My advice for these dog days of summer is to grab a cool beverage, get in front of a fan, and just veg to Private Wars. This is the perfect music for days when any unnecessary work isn't worth the effort and you just let yourself be lazy.
Zrazy is duo made up of vocalist Maria Walsh and saxophonist Carole Nelson. They hail from Ireland but you wouldn't necessarily know it from listening to them as the Irish influences on display are hardly excessive or even up front. This music has a jazz vocal vibe with a bit of contemporary pop coloring added in for good measure. Walsh’s vocals are always beautiful as they range from sultry on "Ecstasy" to bitter on "Remember (That You Did it First with Me)" to melancholy on "I Just Like to Drink Alone." Nelson presents highly melodic work that is quite soothing. Fans of smooth jazz will find a lot to like with her work and so will those, like myself, whose tastes run in a different way since the whole package is just so enjoyable. The three supporting musicians all leave a mark as well. Myles Drennan’s piano between the main counterbalance to Walsh on more than one track while bassist Geraint Roberts and drummer Andrew Bold are a tasteful rhythm section that knows how excel by staying in the background and complementing the other three players. Roberts' brief solo in the midst of a cover of "God Bless the Child" is very brief but also quite impressive with its lyricism and probably one of the highlights of this recording.

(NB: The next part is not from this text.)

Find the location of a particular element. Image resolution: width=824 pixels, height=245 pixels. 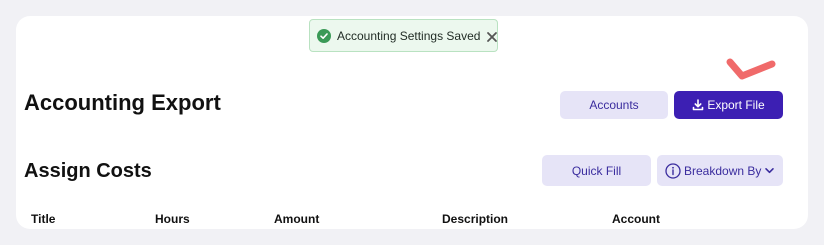

export-file-button: Export File is located at coordinates (728, 105).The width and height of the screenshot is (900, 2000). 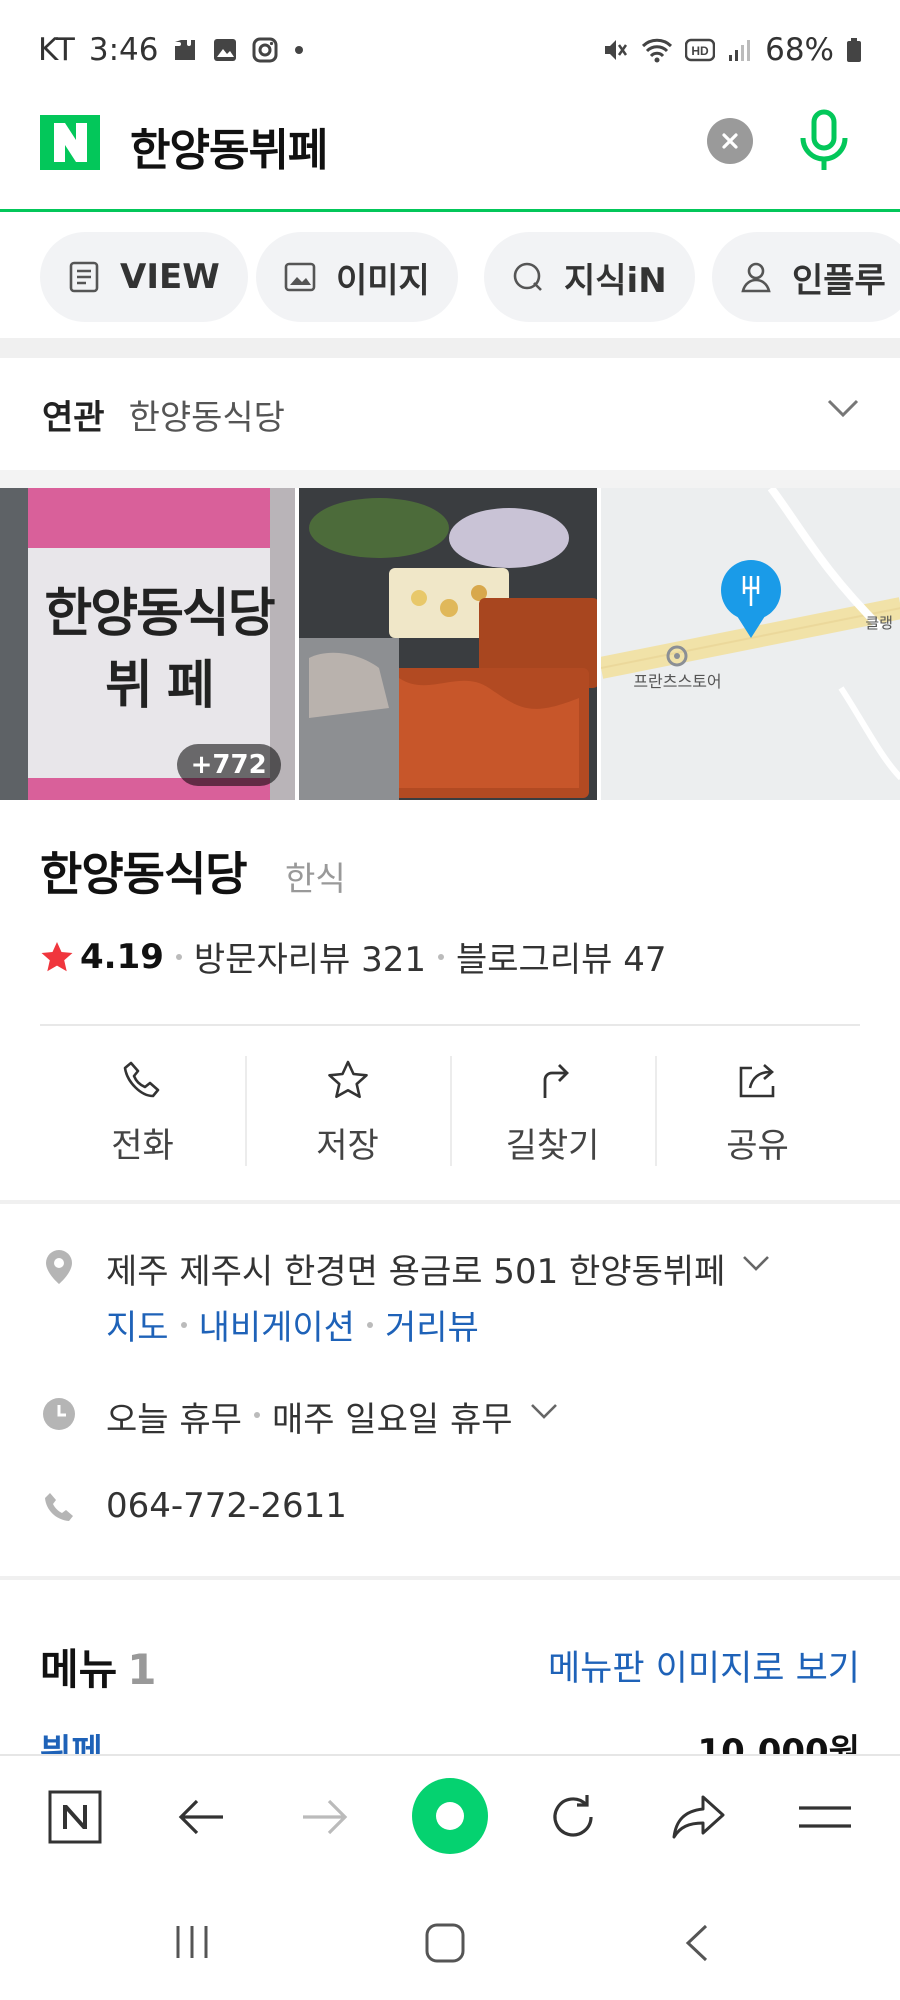 I want to click on map-label: 프란츠스토어, so click(x=678, y=682).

This is not just vapid music, however. Walsh and Nelson are both open lesbians and this shine through in the music, if you want it to. The title cut could be about a relationship gone bad and full of conflict but, just as many blues tunes with a similar themes were really meditations on race and racism, it could be a discussion of the conflict how about issues like sexuality can create. Similarly, the less than two minute long "Poem" covers how people abuse others while themselves being abused on both the personal and societal levels. Walsh’s vocals here are quite evocative and are the greatest moment on the already excellent Private Wars.